Jason has found a temp job though. He starts work on Monday, in the Strip District. And yesterday we went to the Carnegie Library in Oakland, and was pleasantly surprised by the Documentary Videos and International Poetry section. The fiction section was lacking, though. But it's much better than the Astoria libraries.

Wednesday, August 09, 2006





The Beer Garden, last weekend.

Pittsburgh so far is a big thumbs down. Filthy apartment -- the WD40 drenched carpet the management company promised would be replaced (for an additional $25 tacked onto our rent each month) is still with us. The day we moved in it hadn't even been cleaned -- after calling and complaining, the carpet cleaners arrived mid-afternoon and "did the best they could" by sucking what looked and smelled like raw sewage from the apartment. There are still ugly, dirty dark stains down the hallway steps, which the cleaners were unable to remedy. We went to Walmart and bought a vacuum cleaner, which sucked up all the dead bugs and glass shards and miscellaneous pills in the corners of the room, and hopefully made it cleaner. But how much cleaner? I'll be obsessively vacuuming every day. Got it in writing from the management company that rent will be $25 less each month, at least.

Other problems:
1) Too many spiders and weird little jumping bugs that look like fuzzy black sticks. A few ants, moths. One tiny roach. We sealed off any holes in the walls we glimpsed, but I'm sure there's more.
2) Only two of our nine windows lock. We've called and complained to the management company several times, but so far no one's come to fix them.
3) The refrigerator turns itself off for hours at a time, until all the food inside is warm. Then everything freezes.
4) Two of the burners on the oven don't work.
5) Filth. Unbelievable filth. Everything I scrub, from the ceilings to the windows, are grimy and disgusting.
6) The doorbell doesn't work. All the doorknobs are coming loose, and there's no logical way to screw them back into place.

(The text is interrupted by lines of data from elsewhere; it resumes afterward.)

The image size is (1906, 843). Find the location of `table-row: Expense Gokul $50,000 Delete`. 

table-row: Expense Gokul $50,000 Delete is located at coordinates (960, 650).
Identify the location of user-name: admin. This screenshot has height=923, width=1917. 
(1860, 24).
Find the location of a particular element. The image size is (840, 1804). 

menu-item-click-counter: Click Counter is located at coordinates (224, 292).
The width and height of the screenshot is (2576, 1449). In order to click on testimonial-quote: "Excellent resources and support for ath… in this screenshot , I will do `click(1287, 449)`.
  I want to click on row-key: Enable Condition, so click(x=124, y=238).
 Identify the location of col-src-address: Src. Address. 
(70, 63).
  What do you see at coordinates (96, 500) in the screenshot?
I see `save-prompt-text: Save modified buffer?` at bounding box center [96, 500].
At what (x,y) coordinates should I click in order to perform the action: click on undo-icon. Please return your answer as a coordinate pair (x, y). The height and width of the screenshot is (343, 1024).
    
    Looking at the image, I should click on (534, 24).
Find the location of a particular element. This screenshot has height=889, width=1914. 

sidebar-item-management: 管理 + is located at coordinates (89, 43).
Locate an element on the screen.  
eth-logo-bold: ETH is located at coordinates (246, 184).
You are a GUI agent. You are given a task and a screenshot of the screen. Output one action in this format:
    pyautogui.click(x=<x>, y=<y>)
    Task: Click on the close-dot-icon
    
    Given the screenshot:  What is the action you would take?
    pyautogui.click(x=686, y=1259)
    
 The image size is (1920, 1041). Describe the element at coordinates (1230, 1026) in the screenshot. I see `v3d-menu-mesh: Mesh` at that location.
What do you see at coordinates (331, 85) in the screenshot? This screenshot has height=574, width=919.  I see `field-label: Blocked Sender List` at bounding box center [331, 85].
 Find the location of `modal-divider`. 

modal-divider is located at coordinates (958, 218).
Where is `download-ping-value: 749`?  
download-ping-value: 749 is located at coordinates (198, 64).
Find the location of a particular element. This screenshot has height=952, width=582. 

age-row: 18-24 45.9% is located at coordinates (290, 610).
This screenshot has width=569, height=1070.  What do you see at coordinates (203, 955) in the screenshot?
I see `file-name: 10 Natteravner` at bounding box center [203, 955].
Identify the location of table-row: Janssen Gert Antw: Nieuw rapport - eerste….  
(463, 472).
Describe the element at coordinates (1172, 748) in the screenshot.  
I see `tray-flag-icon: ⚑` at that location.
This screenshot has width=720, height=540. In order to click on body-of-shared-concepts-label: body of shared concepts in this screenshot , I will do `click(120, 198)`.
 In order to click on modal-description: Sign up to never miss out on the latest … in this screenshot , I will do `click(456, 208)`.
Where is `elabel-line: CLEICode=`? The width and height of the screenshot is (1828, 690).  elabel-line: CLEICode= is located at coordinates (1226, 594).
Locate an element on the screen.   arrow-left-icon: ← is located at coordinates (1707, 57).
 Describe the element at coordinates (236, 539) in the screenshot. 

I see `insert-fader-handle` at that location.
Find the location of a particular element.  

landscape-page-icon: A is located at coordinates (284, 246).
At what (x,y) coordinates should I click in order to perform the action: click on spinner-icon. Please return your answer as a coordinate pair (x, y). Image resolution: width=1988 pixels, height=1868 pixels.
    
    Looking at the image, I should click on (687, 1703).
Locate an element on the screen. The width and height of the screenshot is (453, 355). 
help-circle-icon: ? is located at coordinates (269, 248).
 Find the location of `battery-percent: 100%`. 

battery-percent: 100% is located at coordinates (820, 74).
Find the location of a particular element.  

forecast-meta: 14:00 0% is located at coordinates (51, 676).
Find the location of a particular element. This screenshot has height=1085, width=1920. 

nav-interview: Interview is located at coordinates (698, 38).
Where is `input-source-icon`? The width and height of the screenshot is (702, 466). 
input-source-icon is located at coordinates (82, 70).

Anxious about the pets, who are currently vacationing in Kentucky with my mother. I don't want them catching some kind of disease from the neverending grime, or getting bit by an exotic bug. Piper will stick mostly to the furniture, so I'm not so worried about her. But Rue gets herself into every little nook and cranny. And now we have another addition to our family -- her name is Sophie (named by my mother, not but us -- but at least it fits with the whole old-fashioned girls' names theme) and she's a tiny ten week old tabby with a rusty meow. We were supposed to get the three and a half month old Siamese, but Mom decided to keep her instead. Anyway, I shudder to imagine which grimy corners of the apartment she can squeeze herself into.

We're in Kentucky right now, having dropped Reg off from helping us move. I never appreciated how clean my mother's house was until now. Plush carpeting! Spotless bathrooms! I want Mom to come to Pittsburgh and help me clean!

Well, okay. There are a few nice things about the new apartment. The built in glass shelves in the kitchen, for example. And all the extra space. So as long as no one broke into the apartment while we've been gone, everything will be okay. Probably.